▸ **Task goal**
Your reply should be the full listing, copied exactly.

▸ **Records supplied**
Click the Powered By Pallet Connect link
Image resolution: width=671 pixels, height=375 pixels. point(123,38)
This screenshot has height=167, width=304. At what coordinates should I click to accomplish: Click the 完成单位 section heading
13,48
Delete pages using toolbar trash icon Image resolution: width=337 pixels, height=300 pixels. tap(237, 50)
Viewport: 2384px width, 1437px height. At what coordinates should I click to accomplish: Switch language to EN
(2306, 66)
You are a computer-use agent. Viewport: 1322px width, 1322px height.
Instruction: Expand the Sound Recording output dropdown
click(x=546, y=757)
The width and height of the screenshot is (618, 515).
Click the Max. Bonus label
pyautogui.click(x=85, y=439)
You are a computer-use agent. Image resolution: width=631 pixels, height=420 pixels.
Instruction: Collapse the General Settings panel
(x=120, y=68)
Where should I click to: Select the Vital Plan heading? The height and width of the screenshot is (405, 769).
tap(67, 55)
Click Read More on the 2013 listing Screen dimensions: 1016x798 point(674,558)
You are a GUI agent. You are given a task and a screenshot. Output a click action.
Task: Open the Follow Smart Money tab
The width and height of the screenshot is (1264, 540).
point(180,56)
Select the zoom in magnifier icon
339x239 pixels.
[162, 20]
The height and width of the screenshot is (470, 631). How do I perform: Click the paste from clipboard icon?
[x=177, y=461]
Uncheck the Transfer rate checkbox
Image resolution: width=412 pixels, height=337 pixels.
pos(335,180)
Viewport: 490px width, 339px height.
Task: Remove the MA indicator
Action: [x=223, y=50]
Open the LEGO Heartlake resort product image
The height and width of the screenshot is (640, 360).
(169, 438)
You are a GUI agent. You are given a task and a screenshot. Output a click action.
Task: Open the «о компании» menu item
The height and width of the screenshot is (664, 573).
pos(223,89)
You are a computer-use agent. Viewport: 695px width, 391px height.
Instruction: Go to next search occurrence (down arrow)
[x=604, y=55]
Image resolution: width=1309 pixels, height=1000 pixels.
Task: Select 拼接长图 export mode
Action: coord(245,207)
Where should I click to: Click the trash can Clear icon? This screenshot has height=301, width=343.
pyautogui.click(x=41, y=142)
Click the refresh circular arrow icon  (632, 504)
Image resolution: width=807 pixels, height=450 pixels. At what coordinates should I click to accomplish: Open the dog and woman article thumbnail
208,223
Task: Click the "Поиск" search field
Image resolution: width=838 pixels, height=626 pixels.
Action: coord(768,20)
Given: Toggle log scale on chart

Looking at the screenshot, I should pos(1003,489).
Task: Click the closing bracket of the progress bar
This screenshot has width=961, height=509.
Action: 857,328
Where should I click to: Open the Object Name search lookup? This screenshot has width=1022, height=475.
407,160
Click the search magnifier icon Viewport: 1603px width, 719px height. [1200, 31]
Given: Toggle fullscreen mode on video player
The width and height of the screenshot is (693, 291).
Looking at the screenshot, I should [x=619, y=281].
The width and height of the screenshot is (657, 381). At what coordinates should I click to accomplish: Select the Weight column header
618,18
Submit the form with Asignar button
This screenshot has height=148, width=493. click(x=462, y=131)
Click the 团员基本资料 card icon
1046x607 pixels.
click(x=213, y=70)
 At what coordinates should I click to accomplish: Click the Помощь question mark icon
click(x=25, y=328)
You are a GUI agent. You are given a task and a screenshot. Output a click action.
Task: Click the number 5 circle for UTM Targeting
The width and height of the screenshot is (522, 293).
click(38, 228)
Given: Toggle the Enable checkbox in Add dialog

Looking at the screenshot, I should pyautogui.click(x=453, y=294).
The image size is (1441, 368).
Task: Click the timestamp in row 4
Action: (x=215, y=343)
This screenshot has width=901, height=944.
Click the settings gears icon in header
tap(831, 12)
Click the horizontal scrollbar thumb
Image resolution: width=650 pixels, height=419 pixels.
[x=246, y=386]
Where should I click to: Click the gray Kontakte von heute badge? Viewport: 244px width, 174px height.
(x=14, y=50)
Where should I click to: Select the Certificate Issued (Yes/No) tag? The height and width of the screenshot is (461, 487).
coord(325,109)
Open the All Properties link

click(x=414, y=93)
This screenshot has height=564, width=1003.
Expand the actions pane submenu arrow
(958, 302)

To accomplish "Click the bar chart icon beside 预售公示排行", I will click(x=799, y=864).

▸ **Task result**
Click the Powered By Pallet Connect link
Image resolution: width=671 pixels, height=375 pixels. point(123,38)
This screenshot has height=167, width=304. At what coordinates should I click to accomplish: Click the 完成单位 section heading
13,48
Delete pages using toolbar trash icon Image resolution: width=337 pixels, height=300 pixels. tap(237, 50)
Viewport: 2384px width, 1437px height. At what coordinates should I click to accomplish: Switch language to EN
(2306, 66)
You are a computer-use agent. Viewport: 1322px width, 1322px height.
Instruction: Expand the Sound Recording output dropdown
click(x=546, y=757)
The width and height of the screenshot is (618, 515).
Click the Max. Bonus label
pyautogui.click(x=85, y=439)
You are a computer-use agent. Image resolution: width=631 pixels, height=420 pixels.
Instruction: Collapse the General Settings panel
(x=120, y=68)
Where should I click to: Select the Vital Plan heading? The height and width of the screenshot is (405, 769).
tap(67, 55)
Click Read More on the 2013 listing Screen dimensions: 1016x798 point(674,558)
You are a GUI agent. You are given a task and a screenshot. Output a click action.
Task: Open the Follow Smart Money tab
The width and height of the screenshot is (1264, 540).
point(180,56)
Select the zoom in magnifier icon
339x239 pixels.
[162, 20]
The height and width of the screenshot is (470, 631). How do I perform: Click the paste from clipboard icon?
[x=177, y=461]
Uncheck the Transfer rate checkbox
Image resolution: width=412 pixels, height=337 pixels.
pos(335,180)
Viewport: 490px width, 339px height.
Task: Remove the MA indicator
Action: [x=223, y=50]
Open the LEGO Heartlake resort product image
The height and width of the screenshot is (640, 360).
(169, 438)
You are a GUI agent. You are given a task and a screenshot. Output a click action.
Task: Open the «о компании» menu item
The height and width of the screenshot is (664, 573).
pos(223,89)
You are a computer-use agent. Viewport: 695px width, 391px height.
Instruction: Go to next search occurrence (down arrow)
[x=604, y=55]
Image resolution: width=1309 pixels, height=1000 pixels.
Task: Select 拼接长图 export mode
Action: coord(245,207)
Where should I click to: Click the trash can Clear icon? This screenshot has height=301, width=343.
pyautogui.click(x=41, y=142)
Click the refresh circular arrow icon  (632, 504)
Image resolution: width=807 pixels, height=450 pixels. At what coordinates should I click to accomplish: Open the dog and woman article thumbnail
208,223
Task: Click the "Поиск" search field
Image resolution: width=838 pixels, height=626 pixels.
Action: coord(768,20)
Given: Toggle log scale on chart

Looking at the screenshot, I should pos(1003,489).
Task: Click the closing bracket of the progress bar
This screenshot has width=961, height=509.
Action: 857,328
Where should I click to: Open the Object Name search lookup? This screenshot has width=1022, height=475.
407,160
Click the search magnifier icon Viewport: 1603px width, 719px height. [1200, 31]
Given: Toggle fullscreen mode on video player
The width and height of the screenshot is (693, 291).
Looking at the screenshot, I should [x=619, y=281].
The width and height of the screenshot is (657, 381). At what coordinates should I click to accomplish: Select the Weight column header
618,18
Submit the form with Asignar button
This screenshot has height=148, width=493. click(x=462, y=131)
Click the 团员基本资料 card icon
1046x607 pixels.
click(x=213, y=70)
 At what coordinates should I click to accomplish: Click the Помощь question mark icon
click(x=25, y=328)
You are a GUI agent. You are given a task and a screenshot. Output a click action.
Task: Click the number 5 circle for UTM Targeting
The width and height of the screenshot is (522, 293).
click(38, 228)
Given: Toggle the Enable checkbox in Add dialog

Looking at the screenshot, I should pyautogui.click(x=453, y=294).
The image size is (1441, 368).
Task: Click the timestamp in row 4
Action: (x=215, y=343)
This screenshot has width=901, height=944.
Click the settings gears icon in header
tap(831, 12)
Click the horizontal scrollbar thumb
Image resolution: width=650 pixels, height=419 pixels.
[x=246, y=386]
Where should I click to: Click the gray Kontakte von heute badge? Viewport: 244px width, 174px height.
(x=14, y=50)
Where should I click to: Select the Certificate Issued (Yes/No) tag? The height and width of the screenshot is (461, 487).
coord(325,109)
Open the All Properties link

click(x=414, y=93)
This screenshot has height=564, width=1003.
Expand the actions pane submenu arrow
(958, 302)

To accomplish "Click the bar chart icon beside 预售公示排行", I will click(x=799, y=864).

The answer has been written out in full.